Spring 2018 AWAKE Collaboration meeting held at Cockcroft Institute
The AWAKE project -- the world’s first proton-driven plasma wakefield accelerator experiment – has just entered Phase 2 of its first Run, due to be completed by the end of 2018. Results from the first year have been overwhelmingly positive.
On the 12th, 13th and 14th of March, the Cockcroft Institute was host to the Spring 2018 AWAKE Collaboration meeting. It presented a great opportunity for teams and researchers from the 36 institutions from across the globe that make up the AWAKE Collaboration to discuss the challenges and successes of the past year, as well as plans and prospects looking forward all the way to 2021.

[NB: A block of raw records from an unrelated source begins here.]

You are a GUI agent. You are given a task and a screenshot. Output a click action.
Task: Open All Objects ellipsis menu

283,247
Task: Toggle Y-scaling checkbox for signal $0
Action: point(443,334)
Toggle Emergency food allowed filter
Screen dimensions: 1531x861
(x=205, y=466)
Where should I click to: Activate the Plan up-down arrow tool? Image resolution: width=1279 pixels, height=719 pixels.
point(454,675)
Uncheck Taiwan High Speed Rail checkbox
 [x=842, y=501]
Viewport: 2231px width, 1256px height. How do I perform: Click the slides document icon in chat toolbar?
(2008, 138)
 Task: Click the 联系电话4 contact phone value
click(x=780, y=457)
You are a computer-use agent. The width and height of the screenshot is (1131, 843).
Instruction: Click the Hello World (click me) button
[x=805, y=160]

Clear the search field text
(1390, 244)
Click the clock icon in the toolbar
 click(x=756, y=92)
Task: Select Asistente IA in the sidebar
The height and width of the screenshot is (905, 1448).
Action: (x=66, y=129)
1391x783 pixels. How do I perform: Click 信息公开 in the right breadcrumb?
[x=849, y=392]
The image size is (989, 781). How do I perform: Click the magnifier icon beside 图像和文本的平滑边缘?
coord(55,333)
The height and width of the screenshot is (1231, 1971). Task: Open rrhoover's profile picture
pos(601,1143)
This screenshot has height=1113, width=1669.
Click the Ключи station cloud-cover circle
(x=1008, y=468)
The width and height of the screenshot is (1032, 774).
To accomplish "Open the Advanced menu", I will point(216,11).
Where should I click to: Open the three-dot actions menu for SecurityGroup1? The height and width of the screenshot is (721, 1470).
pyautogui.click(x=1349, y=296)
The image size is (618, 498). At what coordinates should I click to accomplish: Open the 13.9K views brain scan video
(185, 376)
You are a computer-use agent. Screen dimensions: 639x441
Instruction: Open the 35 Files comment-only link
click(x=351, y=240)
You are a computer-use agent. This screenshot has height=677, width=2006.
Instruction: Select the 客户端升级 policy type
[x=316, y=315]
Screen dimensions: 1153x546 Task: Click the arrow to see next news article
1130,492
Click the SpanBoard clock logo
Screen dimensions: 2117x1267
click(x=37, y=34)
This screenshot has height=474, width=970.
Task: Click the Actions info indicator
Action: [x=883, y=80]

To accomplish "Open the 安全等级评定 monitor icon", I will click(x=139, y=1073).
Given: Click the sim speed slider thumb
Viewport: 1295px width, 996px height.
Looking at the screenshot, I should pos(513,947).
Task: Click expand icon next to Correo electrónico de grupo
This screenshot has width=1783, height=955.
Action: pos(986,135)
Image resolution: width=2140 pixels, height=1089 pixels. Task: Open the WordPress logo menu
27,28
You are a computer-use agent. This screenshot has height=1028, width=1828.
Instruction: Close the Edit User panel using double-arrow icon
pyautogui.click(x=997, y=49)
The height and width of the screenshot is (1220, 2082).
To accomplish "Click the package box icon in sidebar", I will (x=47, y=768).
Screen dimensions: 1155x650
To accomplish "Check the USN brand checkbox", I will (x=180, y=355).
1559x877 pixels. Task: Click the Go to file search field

After a welcome note by the Spokesperson Allen Caldwell, followed by summaries from the Technical and Physics Coordinators, the rest of Monday comprised of presentations of experimental results of the last year.
Tuesday’s talks were predominantly on challenges facing implementation of the electron injector for Phase 2 in 2018, following reflections on the achievements of Phase 1 in the past year. The day concluded with a banquet dinner at Ruthin Castle in North Wales, in a night enjoyed to the utmost by PhD students and seasoned academics alike.
Wednesday’s agenda looked further into the future with presentations of simulation studies into solving some of the challenges seen over the previous days and towards further improving the potential of AWAKE.
The QUASAR Group’s Prof Carsten Welsch introduced the University of Liverpool’s work package, as well as how the group’s past beam diagnostics and accelerator optimization experience will contribute to the experiment, generating much intrigue among those in attendance. The intense three-day meeting was an excellent opportunity for the other QUASARs who will be involved in the project; Mark Ibison, Hao Zhang and Aravinda Perera, to get up to speed with the latest developments with the experiment, in preparation for their contributions in the years ahead.
It was an exciting three days with both world-leading experts and budding researchers in accelerator science and plasma physics in one place, planning and discussing what could very likely be the first step in a revolution in particle accelerators for the 21st Century.